Place every line of the records below into a JSON list of strings, one string per line, and omit the blank lines.

RECORDS FOR THIS TASK ::
★ ★ ★ ★ ★

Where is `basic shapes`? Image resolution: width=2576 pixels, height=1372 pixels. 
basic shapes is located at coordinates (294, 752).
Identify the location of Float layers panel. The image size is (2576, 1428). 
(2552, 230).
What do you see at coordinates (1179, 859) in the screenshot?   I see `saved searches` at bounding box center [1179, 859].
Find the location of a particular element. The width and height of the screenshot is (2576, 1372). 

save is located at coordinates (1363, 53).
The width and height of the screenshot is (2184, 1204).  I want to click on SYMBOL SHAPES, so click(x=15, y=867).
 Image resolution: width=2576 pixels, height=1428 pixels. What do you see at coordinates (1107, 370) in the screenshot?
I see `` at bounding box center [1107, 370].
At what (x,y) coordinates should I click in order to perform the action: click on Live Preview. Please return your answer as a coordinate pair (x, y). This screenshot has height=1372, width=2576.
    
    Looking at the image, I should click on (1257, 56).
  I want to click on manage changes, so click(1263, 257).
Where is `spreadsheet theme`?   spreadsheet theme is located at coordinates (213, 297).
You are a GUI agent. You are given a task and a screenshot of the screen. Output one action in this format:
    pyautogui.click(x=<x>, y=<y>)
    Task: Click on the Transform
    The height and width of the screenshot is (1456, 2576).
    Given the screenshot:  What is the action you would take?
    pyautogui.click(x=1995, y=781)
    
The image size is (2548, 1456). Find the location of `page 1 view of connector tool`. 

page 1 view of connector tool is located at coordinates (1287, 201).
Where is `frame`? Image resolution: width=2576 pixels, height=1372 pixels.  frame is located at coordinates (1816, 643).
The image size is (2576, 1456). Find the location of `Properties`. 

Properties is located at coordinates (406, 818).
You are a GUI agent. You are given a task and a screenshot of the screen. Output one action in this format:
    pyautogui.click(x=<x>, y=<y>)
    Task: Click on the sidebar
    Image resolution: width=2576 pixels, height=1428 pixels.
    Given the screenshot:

★ ★ ★ ★ ★

PROBLEM SOLUTION ::
[
  "Where is `basic shapes`? Image resolution: width=2576 pixels, height=1372 pixels. ",
  "basic shapes is located at coordinates (294, 752).",
  "Identify the location of Float layers panel. The image size is (2576, 1428). ",
  "(2552, 230).",
  "What do you see at coordinates (1179, 859) in the screenshot?   I see `saved searches` at bounding box center [1179, 859].",
  "Find the location of a particular element. The width and height of the screenshot is (2576, 1372). ",
  "save is located at coordinates (1363, 53).",
  "The width and height of the screenshot is (2184, 1204).  I want to click on SYMBOL SHAPES, so click(x=15, y=867).",
  " Image resolution: width=2576 pixels, height=1428 pixels. What do you see at coordinates (1107, 370) in the screenshot?",
  "I see `` at bounding box center [1107, 370].",
  "At what (x,y) coordinates should I click in order to perform the action: click on Live Preview. Please return your answer as a coordinate pair (x, y). This screenshot has height=1372, width=2576.",
  "    Looking at the image, I should click on (1257, 56).",
  "  I want to click on manage changes, so click(1263, 257).",
  "Where is `spreadsheet theme`?   spreadsheet theme is located at coordinates (213, 297).",
  "You are a GUI agent. You are given a task and a screenshot of the screen. Output one action in this format:",
  "    pyautogui.click(x=<x>, y=<y>)",
  "    Task: Click on the Transform",
  "    The height and width of the screenshot is (1456, 2576).",
  "    Given the screenshot:  What is the action you would take?",
  "    pyautogui.click(x=1995, y=781)",
  "The image size is (2548, 1456). Find the location of `page 1 view of connector tool`. ",
  "page 1 view of connector tool is located at coordinates (1287, 201).",
  "Where is `frame`? Image resolution: width=2576 pixels, height=1372 pixels.  frame is located at coordinates (1816, 643).",
  "The image size is (2576, 1456). Find the location of `Properties`. ",
  "Properties is located at coordinates (406, 818).",
  "You are a GUI agent. You are given a task and a screenshot of the screen. Output one action in this format:",
  "    pyautogui.click(x=<x>, y=<y>)",
  "    Task: Click on the sidebar",
  "    Image resolution: width=2576 pixels, height=1428 pixels.",
  "    Given the screenshot:"
]